Magazine Le Mensuel

Nº 2874 du vendredi 7 décembre 2012

Affaire Déclassée

Ministère des Déplacés. Des scandales révélés après treize ans

 

Treize ans après le scandale au ministère des Déplacés, l’acte d’accusation met en cause le directeur général, le comptable et l’un des fonctionnaires et requiert des peines allant jusqu’à quinze ans de travaux forcés.
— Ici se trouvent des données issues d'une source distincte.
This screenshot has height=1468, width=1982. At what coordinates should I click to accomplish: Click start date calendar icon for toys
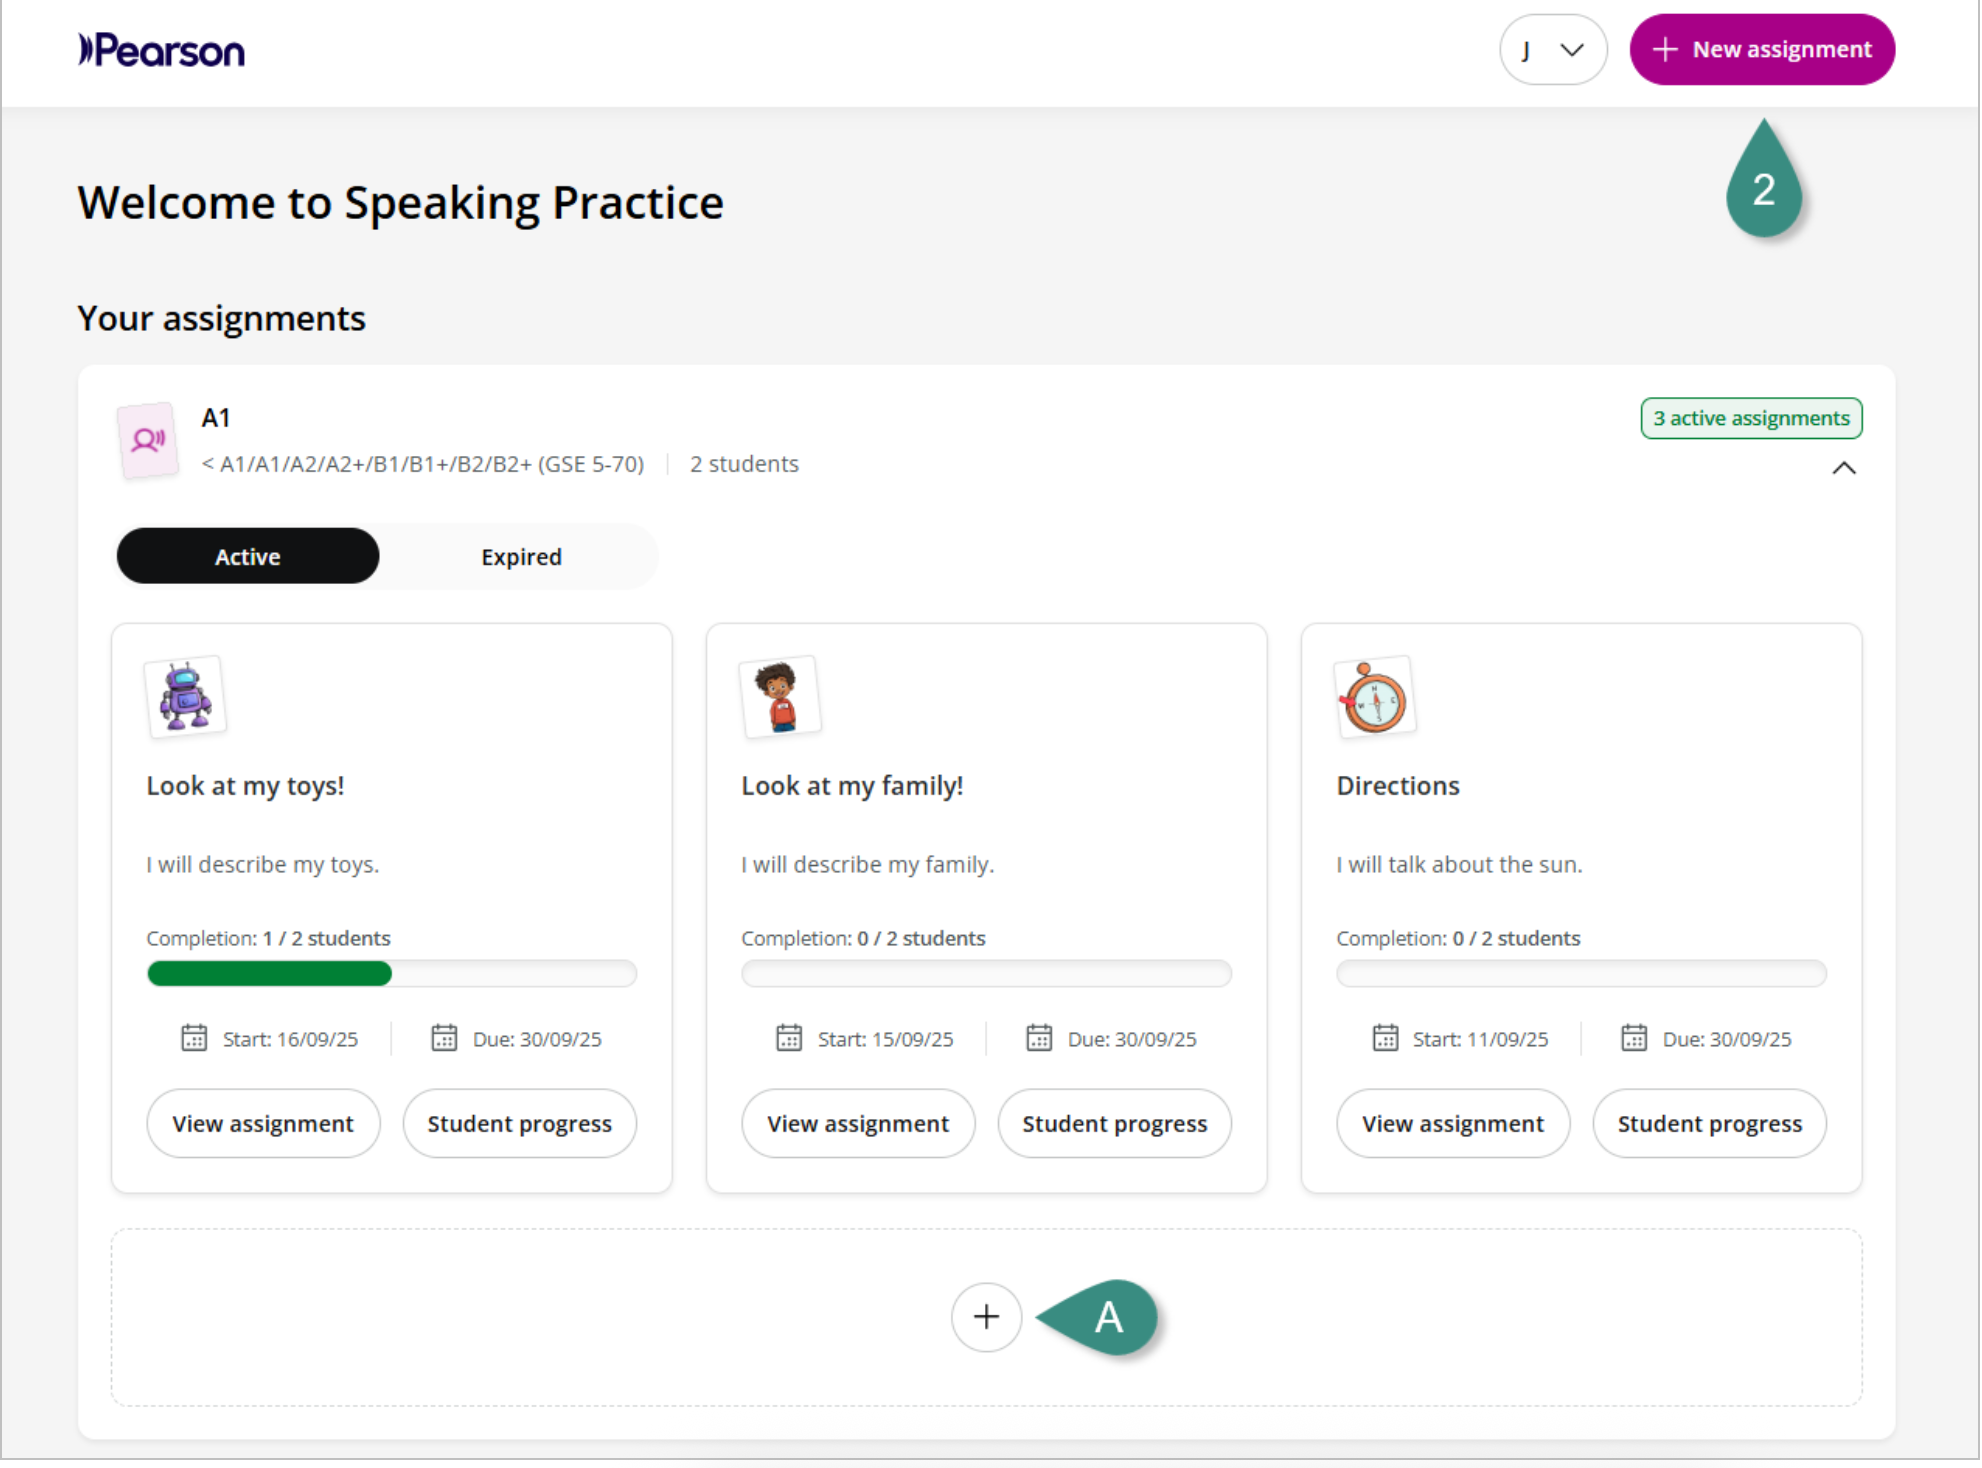pos(194,1038)
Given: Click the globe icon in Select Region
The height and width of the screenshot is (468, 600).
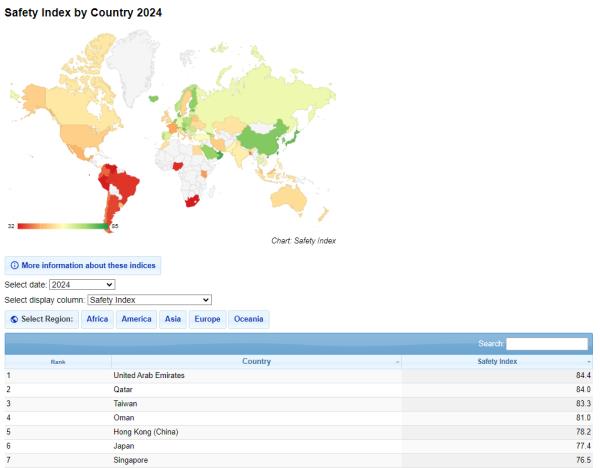Looking at the screenshot, I should pos(14,319).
Le directeur général, Hicham N., ne s’est pas présenté devant la justice. L’acte d’accusation indique qu’il est introuvable. Hicham N. avait pris la direction du ministère des Déplacés de 1992 à 1999. Il est accusé d’avoir dilapidé les fonds publics.
Depuis treize ans, le Premier ministre de l’époque, Salim Hoss, a demandé à l’Inspection centrale de mener une enquête sur des infractions au ministère des Déplacés. Celle-ci a montré la responsabilité du directeur général dans plus d’une infraction au ministère. Il aurait reçu des matériaux pour son compte, sans qu’ils ne soient enregistrés. Il aurait également obtenu une voiture toujours aux frais du ministère sans aucune raison. Le responsable de la
comptabilité, Nabahan A. aurait lui aussi commis des crimes financiers en versant, entre autres, des sommes d’argent à des personnes qui n’y ont aucun droit, en assurant sa voiture personnelle sur le compte du ministère et en signant un accusé de réception de matériaux qui n’ont pas paru sur les registres de ce dernier.
Selon l’enquête, Nabahan aurait puisé dans la caisse du ministère la somme de 1250 dollars pour l’assurance de sa voiture personnelle, dont le prix a été payé aussi sur la caisse du ministère.
L’acte d’accusation souligne, également, que les deux accusés ont profité de cette caisse, preuve en ait des factures de fuel signées par le directeur général d’un montant dépassant mille litres d’essence par mois, alors que Nabahan A. pouvait utiliser l’une des 38 voitures du ministère. Il est donc prouvé que les deux personnes mises en accusation profitaient des deniers publics.
Nabahan aurait aussi encaissé deux factures fictives signées par le directeur général pour l’achat de matériaux d’un montant de 47 547 500 L.L., en collaboration avec Nemr B. qui avait signé sur un document pour une opération non existante.
D’autres accusations sont lancées à l’encontre du directeur général qui aurait dressé des listes fictives de noms d’employés supposés exercer des travaux supplémentaires. Ils en auraient dressé des listes et encaissé un montant dépassant 52 millions de L.L.
Nabahan a tenté de nier toute responsabilité dans l’affaire, alléguant que la signature des listes a été faite sur ordre du directeur général. Mais l’acte d’accusation a jugé cette allégation sans valeur juridique et ne le dispense pas de la
responsabilité pénale. Etant considérés en infraction à l’article 186 du code de comptabilité générale, ces actes sont soumis à la loi pénale.
Un autre acte d’accusation de la commission d’enquête de Beyrouth évoque d’autres crimes commis par Hicham et Nabahan dans le cadre du ministère. Dans les détails, ce dernier, responsable de la comptabilité, dressait des listes d’employés qui avaient quitté le ministère et dont les noms existaient toujours sur les listes de paye pendant plus de deux ans. L’acte a établi que, même si les listes étaient faites à la demande du directeur général, il n’était pas normal que Nabahan n’ait pas remarqué que les employés ne se rendaient plus à leur travail depuis plus de deux ans.
La justice a longtemps gardé le silence sur cette affaire, mais l’acte d’accusation la remet de nouveau à jour. Il faudra attendre encore le verdict final. Attendra-t-il treize nouvelles années?

Arlette Kassas

 


Accusations
L’acte d’accusation accuse Hicham. N. et Nabahan. A. d’avoir commis des crimes financiers, à la base de plusieurs articles du code pénal. Il a demandé leur arrestation afin de juger les crimes commis, dont la falsification pénale, le vol et autres.